I trial che si effettuano in clinica per combattere il cancro si muovno lungo binari diversi, ma quali sono quelli da seguire per evitare ripercussioni che negli anni si stanno facendo sempre più gravi? Sicuramente è interessante andare a capire anche che differenza c’è tra fase I, II e III. La fase I rappresenta il primo passo di ricerca sull’essere umano del principio attivo. L’obiettivo è quello di fornire una valutazione iniziale della sicurezza del medicinale e soprattutto della tollerabilità nei vari casi. Nella fase II invece si entra più specificatamente nella comprensione dell’attività terapeutica di quel dato farmaco e soprattutto si cerca di capire come muoversi nei momenti successivi alla somministrazioner. Nella fase III infine si risponde a delle domande che poi rimangono aperte come quelle sull’efficacia del farmaco e sul beneficio rispetto ad altri che sono in commercio. Inoltre viene analizzato con minuziosa attenzione il fattore rischio rispetto ai benefici. (agg. di Matteo Fantozzi)



ECCO COSA È CAMBIATO IN DIECI ANNI

“Fino a dieci anni fa i trial di fase I erano l’unica opzione rimasta ai malati con un cancro in fase avanzata che non traeva più benefici dalle cure standard.
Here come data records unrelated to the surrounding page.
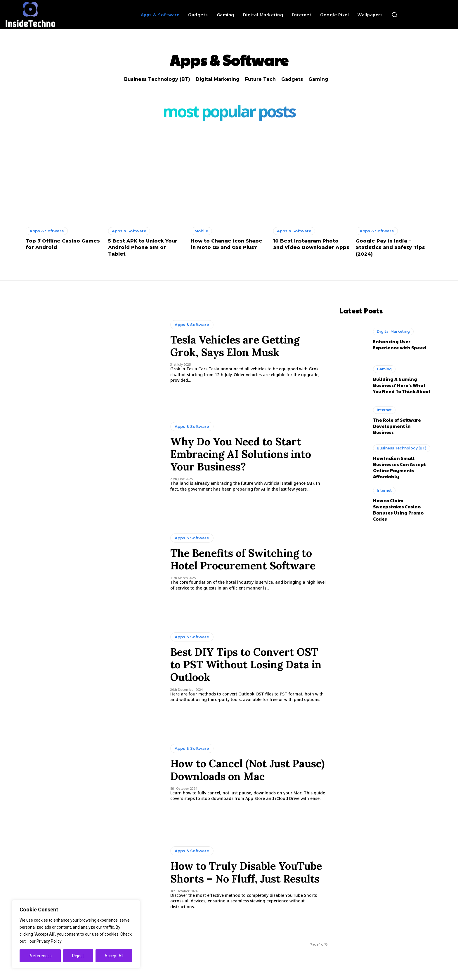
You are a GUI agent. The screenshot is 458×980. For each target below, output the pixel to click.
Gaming (318, 79)
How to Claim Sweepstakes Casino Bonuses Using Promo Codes (398, 509)
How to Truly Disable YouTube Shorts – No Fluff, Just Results (246, 872)
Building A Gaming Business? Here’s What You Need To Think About (402, 385)
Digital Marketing (217, 79)
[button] (394, 14)
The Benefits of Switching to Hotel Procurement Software (243, 559)
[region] (76, 934)
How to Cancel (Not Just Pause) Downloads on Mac (247, 770)
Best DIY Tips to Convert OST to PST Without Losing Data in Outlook (246, 664)
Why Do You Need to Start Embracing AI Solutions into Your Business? (241, 454)
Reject (78, 956)
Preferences (40, 956)
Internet (384, 409)
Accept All (114, 956)
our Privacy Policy (45, 941)
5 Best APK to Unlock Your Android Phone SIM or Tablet (143, 247)
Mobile (201, 231)
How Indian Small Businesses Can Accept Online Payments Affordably (399, 467)
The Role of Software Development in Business (397, 426)
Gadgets (292, 79)
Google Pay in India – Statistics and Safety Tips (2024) (390, 247)
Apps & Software (46, 231)
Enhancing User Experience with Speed (399, 344)
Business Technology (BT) (157, 79)
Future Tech (260, 79)
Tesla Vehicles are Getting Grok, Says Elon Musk (235, 346)
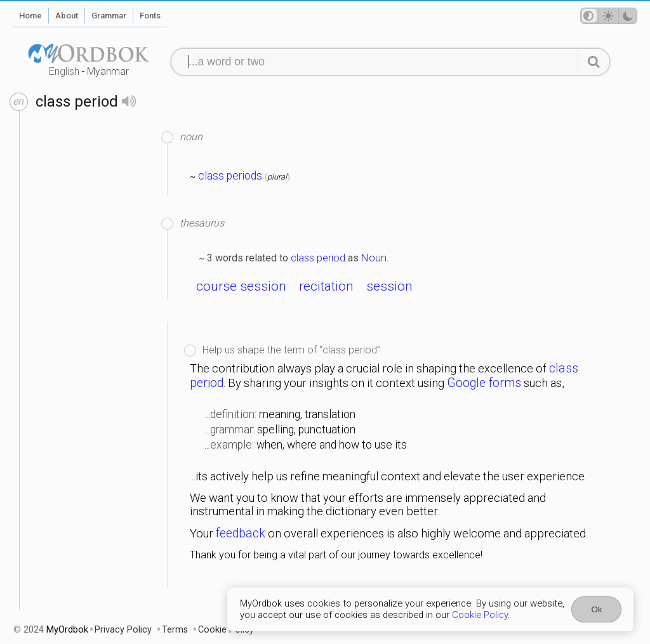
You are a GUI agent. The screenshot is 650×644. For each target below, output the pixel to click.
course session (241, 286)
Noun (374, 258)
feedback (241, 533)
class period (318, 258)
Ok (596, 609)
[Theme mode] (609, 16)
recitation (326, 286)
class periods (230, 176)
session (389, 286)
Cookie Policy (480, 615)
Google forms (484, 383)
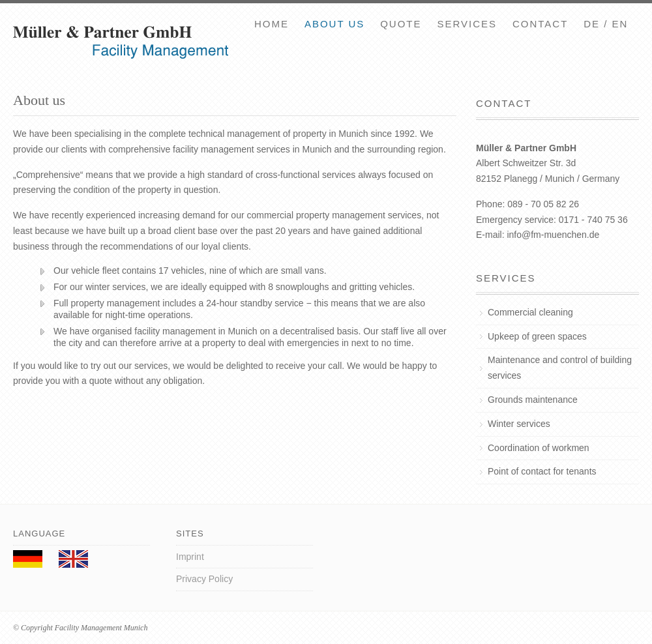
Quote (400, 23)
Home (271, 23)
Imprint (190, 557)
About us (334, 23)
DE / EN (606, 23)
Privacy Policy (204, 579)
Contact (540, 23)
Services (467, 23)
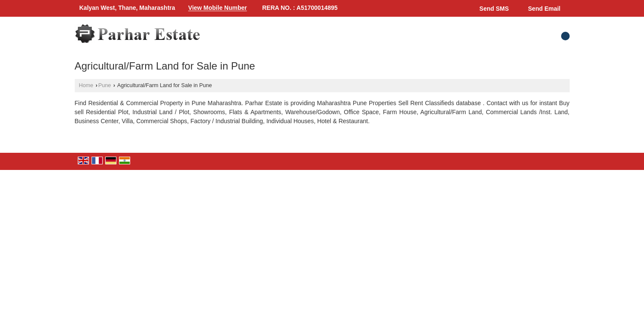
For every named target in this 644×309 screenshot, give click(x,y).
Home (86, 85)
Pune (104, 85)
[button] (217, 8)
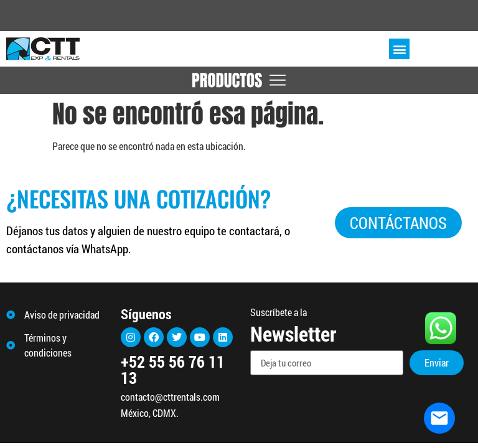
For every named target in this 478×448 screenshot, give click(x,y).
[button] (399, 49)
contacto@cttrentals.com (170, 396)
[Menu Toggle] (239, 80)
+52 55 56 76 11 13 (172, 370)
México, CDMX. (149, 413)
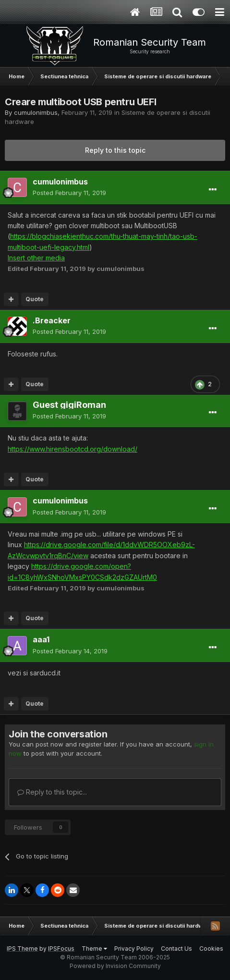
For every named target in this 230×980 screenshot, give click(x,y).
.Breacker (51, 320)
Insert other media (36, 257)
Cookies (211, 948)
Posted (69, 193)
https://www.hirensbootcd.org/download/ (73, 449)
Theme (94, 948)
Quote (35, 299)
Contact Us (176, 948)
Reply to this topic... (52, 792)
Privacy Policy (134, 948)
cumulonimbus (36, 112)
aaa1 (41, 639)
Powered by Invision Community (115, 966)
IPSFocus (61, 948)
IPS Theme (22, 948)
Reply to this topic (115, 150)
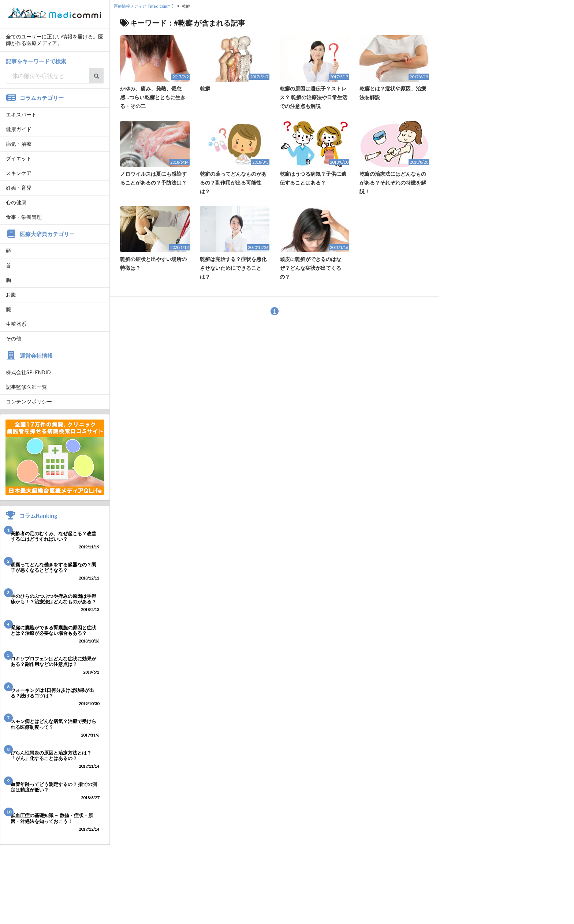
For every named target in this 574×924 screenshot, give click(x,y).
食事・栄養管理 (24, 217)
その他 (13, 338)
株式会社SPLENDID (28, 372)
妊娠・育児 (19, 188)
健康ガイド (19, 129)
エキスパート (21, 114)
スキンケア (19, 173)
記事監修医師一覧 (26, 387)
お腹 (11, 295)
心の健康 (16, 202)
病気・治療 (19, 143)
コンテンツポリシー (29, 401)
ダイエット (19, 158)
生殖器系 (16, 324)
Oggi le cose sono cambiata e questa opzione può essere valida anche per aver accesso a farmaci innovativi come quelli a bersaglio molecolare. Solo un partecipante su sei ha risposto che la partecipazione al trial era la sua ultima speranza. Il 78.4% ha invece sottolineato di voler combattere il tumore il più possibile“. Queste parole del Dottor Benjamin Verret apparse sull’edizione online del Corriere della Sera ci fanno capire quale sia stato il passo in avanti nella lotta al tumore e come sia cambiata anche l’opinione dei pazienti che prima si sentivano delle cavie e che ora invece accedendo ai trial hanno la possibilità di voltare pagina e riuscire a raccogliere risultati migliori. Soprattutto perché riuscire ancora in una fase non avanzata della malattia ad accedere a farmaci sperimentali potrebbe essere in alcuni casi una soluzione davvero molto importante.



UN CAMBIAMENTO DI OTTICA

In passato partecipare a delle sperimentazioni dal punto di vista medico sembrava come gettarsi in pasto da cavie, ora le cose però sono decisamente cambiate. Infatti i pazienti sembrano più disponibili a partecipare ai trial clinici, nella speranza di poter risolvere i loro problemi e di trovare la cura che gli permetta di ritrovare il sorriso. È così che questa predisposizione dei pazienti permette alla ricerca di fare dei passi in avanti decisamente importanti anche se ovviamente non c’è assolutamente intenzione di utilizzare le persone come delle cavie, ma solo di riuscire a curarle nel miglior modo possibile. Una studio francese ha fatto emergere questo cambio di passo come pubblicato su Annals of Oncology, presentato a Parigi all’interno del TAT Targeted Anticancer Therapies International Congress. Lo studio è stato condotto dal Dottore Benjamin Verrett all’Institut Gustave Roussy di Villejuif su ottanta pazienti oncologici che hanno effettuato un trial di fase I tra il dicembre del 2015 e il settembre del 2017.